March 11th, 2010Grow Garlic In Containers
Most housewives realize that gardening can be a popular hobby. But if you’ve never tried it yourself, you may be intimidated. If you’re a homemaker who is thinking about growing a number of your family’s food from a small space in your house, garlic is an excellent first crop to begin with.
Though many gardeners will help you to plant your garlic in the late fall or early winter, you are able to wait as long as the midst of April should you be planting in containers.
Really the only supplies you will want certainly are a pot, some soil, and a head of garlic! When you could just acquire a head of garlic at your nest trip towards the supermarket, you might have better luck having a head from a nursery, to insure that the plant will never carry an illness.
Choose a smaller pot for every clove of garlic, and get a bag of a general purpose potting mix. Fill your pot with dirt, and place an unpeeled clove, pointed-find yourself, about one inch deep inside the soil.
Water the soil until it really is moist, but not soaked. Place your pot or pots in a sunny position in a window or on the balcony or patio. Beginning around the center of June begin fertilizing every other week using a general purpose plant food.
Your garlic plant may have an environmentally friendly scallion-like foliage above the bottom, and is ready to harvest if the foliage begins to turn yellow or brown, usually round the end of summer. Gently ease the mature bulb out of your soil, being careful not to damage it.

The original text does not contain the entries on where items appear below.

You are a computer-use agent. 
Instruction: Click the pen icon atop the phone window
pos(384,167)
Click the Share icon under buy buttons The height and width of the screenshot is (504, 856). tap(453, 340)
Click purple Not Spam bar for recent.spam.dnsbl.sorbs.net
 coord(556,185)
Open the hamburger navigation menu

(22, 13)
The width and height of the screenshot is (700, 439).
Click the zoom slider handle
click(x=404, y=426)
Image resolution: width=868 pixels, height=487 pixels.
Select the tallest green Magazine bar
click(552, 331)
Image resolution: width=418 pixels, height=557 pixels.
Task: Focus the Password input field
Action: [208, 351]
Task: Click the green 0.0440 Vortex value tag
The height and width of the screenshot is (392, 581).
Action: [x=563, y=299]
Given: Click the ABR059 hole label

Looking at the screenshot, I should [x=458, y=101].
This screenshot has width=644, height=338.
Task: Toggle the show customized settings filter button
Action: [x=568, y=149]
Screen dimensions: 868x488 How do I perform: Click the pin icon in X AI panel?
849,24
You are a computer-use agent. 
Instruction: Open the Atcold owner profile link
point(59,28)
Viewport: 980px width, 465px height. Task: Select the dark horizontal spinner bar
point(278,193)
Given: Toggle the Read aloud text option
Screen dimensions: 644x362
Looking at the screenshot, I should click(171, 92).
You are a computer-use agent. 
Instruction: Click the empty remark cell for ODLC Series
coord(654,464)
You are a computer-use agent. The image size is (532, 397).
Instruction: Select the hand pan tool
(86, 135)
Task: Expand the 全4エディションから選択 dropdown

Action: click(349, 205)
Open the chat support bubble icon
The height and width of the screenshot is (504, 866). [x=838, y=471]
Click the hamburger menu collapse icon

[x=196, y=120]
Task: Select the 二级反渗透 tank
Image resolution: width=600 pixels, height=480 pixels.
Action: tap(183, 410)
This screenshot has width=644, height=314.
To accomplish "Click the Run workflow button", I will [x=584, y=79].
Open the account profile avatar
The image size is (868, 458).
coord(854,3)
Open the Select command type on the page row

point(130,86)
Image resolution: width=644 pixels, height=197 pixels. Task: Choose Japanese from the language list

The new cloves can be a delicacy not often experienced with the casual market shopper. Freshly harvested garlic is sweeter and less pungent versus dried garlic most homemakers are used to using. Be sure to enjoy at least several cloves immediately, then set the entire content of the heads inside a warm place to dry. Once dry, garlic might be kept for as much as 90 days.
Enjoy serving this fresh, healthy herb in your family!